Por favor, transcreva sem alterações o trecho dos registros abaixo que vai da linha que contém "This screenshot has height=585, width=1267." até a linha que contém "tap(152, 39)", incluindo as duas. Deixe as imagens fora da resposta.

Dados de apontamento de alvo
----

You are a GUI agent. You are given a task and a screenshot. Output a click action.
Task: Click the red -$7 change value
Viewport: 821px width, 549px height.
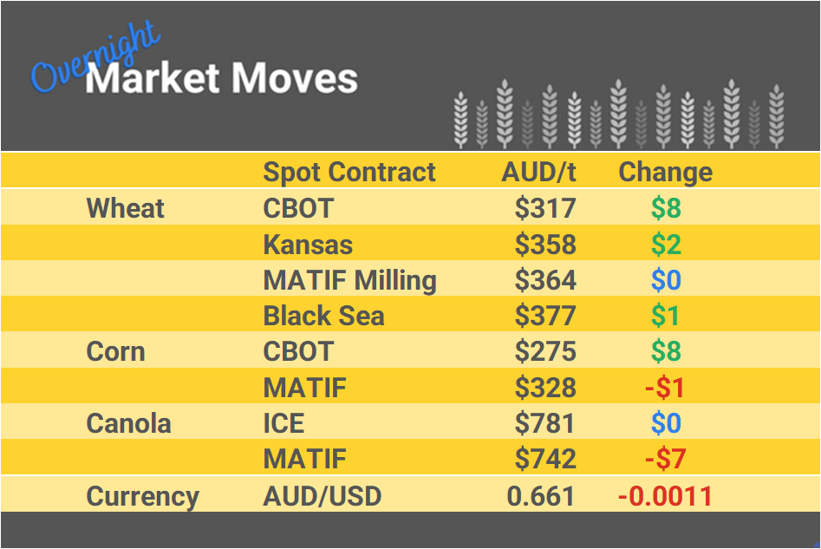click(665, 459)
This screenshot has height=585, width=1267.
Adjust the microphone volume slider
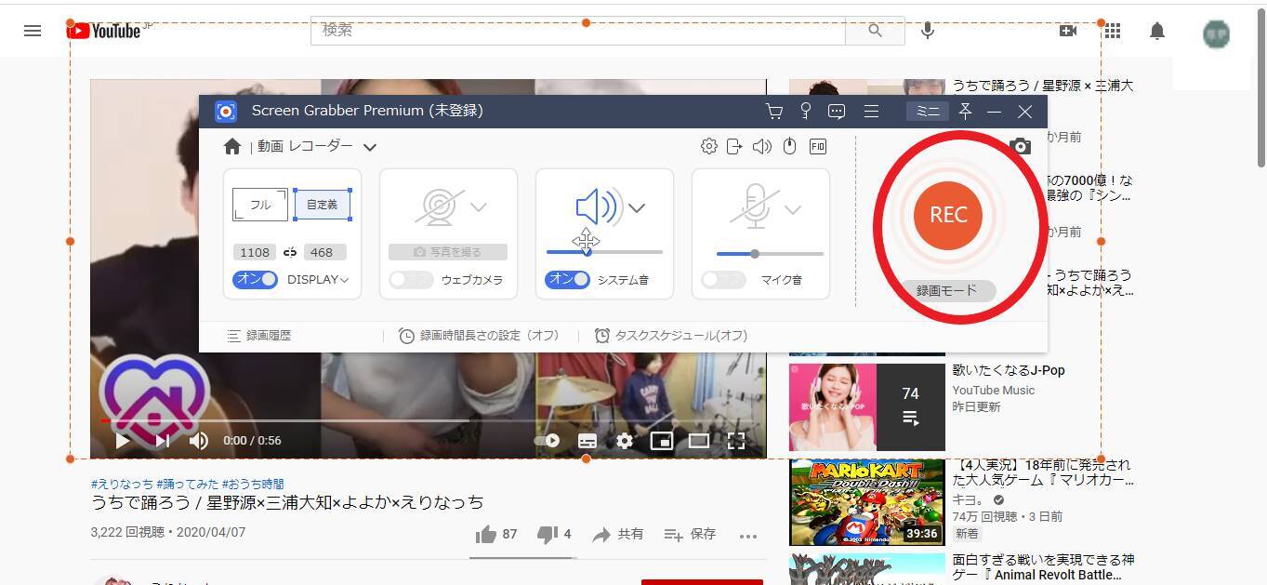(755, 253)
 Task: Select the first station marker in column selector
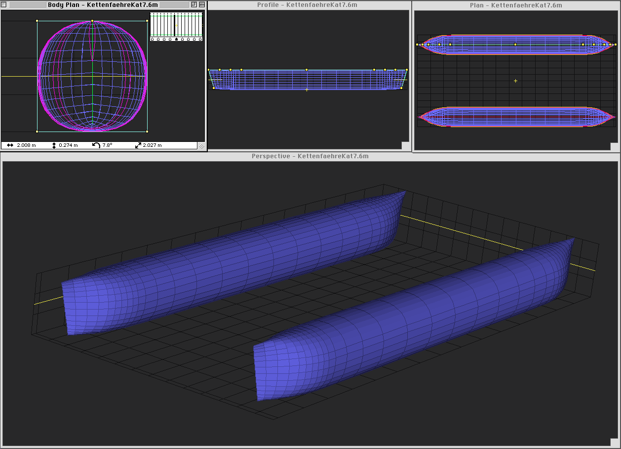tap(152, 39)
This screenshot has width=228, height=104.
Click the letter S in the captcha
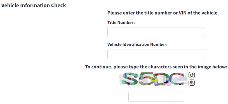[x=130, y=79]
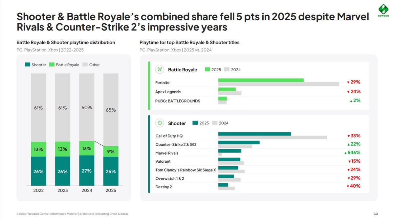Click the red down arrow beside Call of Duty 33%

coord(348,136)
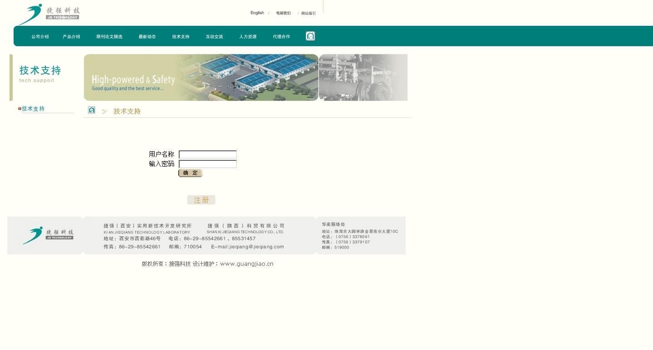Click the 注册 register button
This screenshot has width=653, height=350.
(201, 200)
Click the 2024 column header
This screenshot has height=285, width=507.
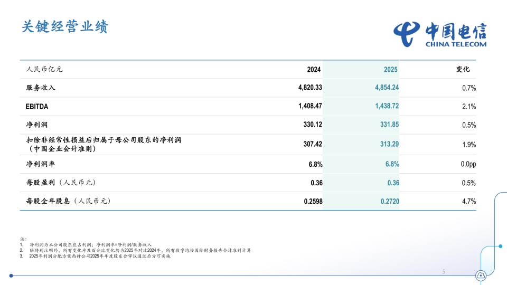coord(314,70)
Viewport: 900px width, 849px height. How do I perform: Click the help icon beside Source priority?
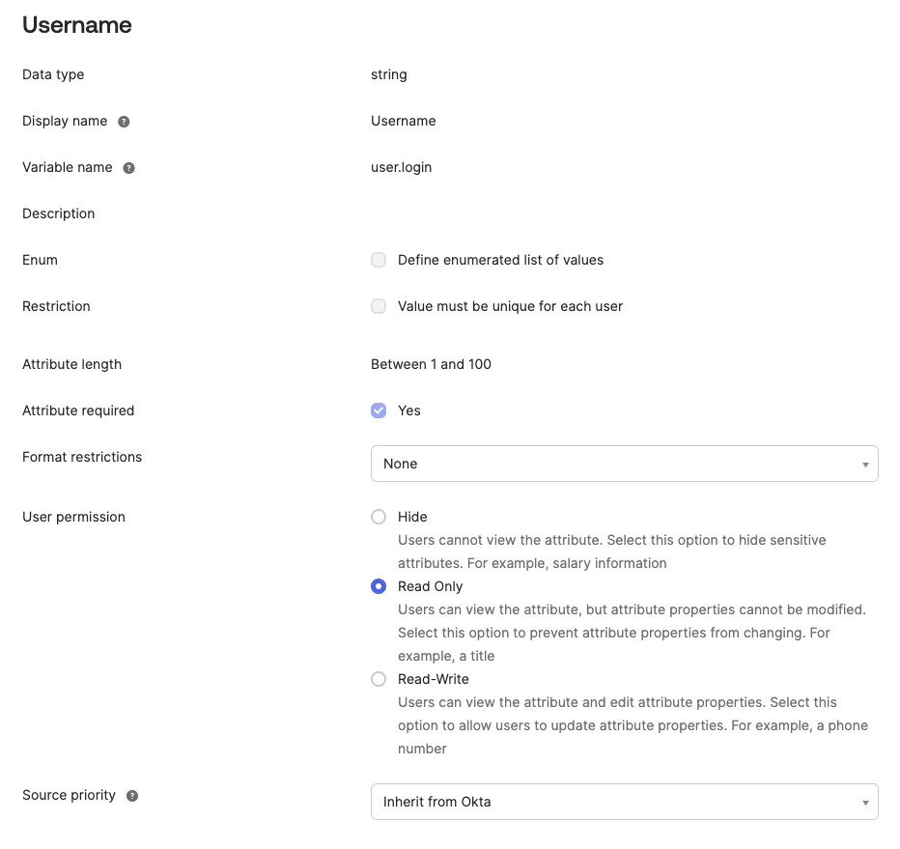pos(132,796)
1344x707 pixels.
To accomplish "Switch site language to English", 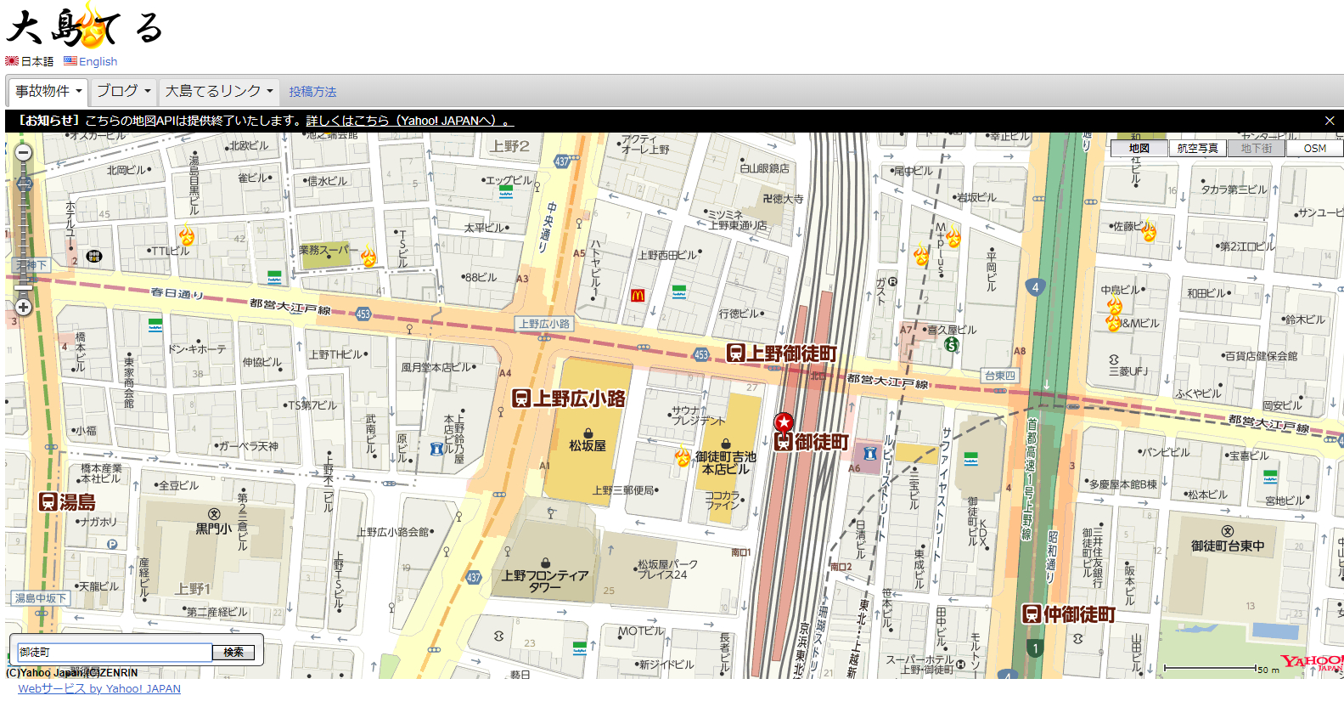I will point(98,61).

----

**Resolução da tarefa**
This screenshot has height=585, width=1267.
Adjust the microphone volume slider
(755, 253)
 Task: Select the first station marker in column selector
tap(152, 39)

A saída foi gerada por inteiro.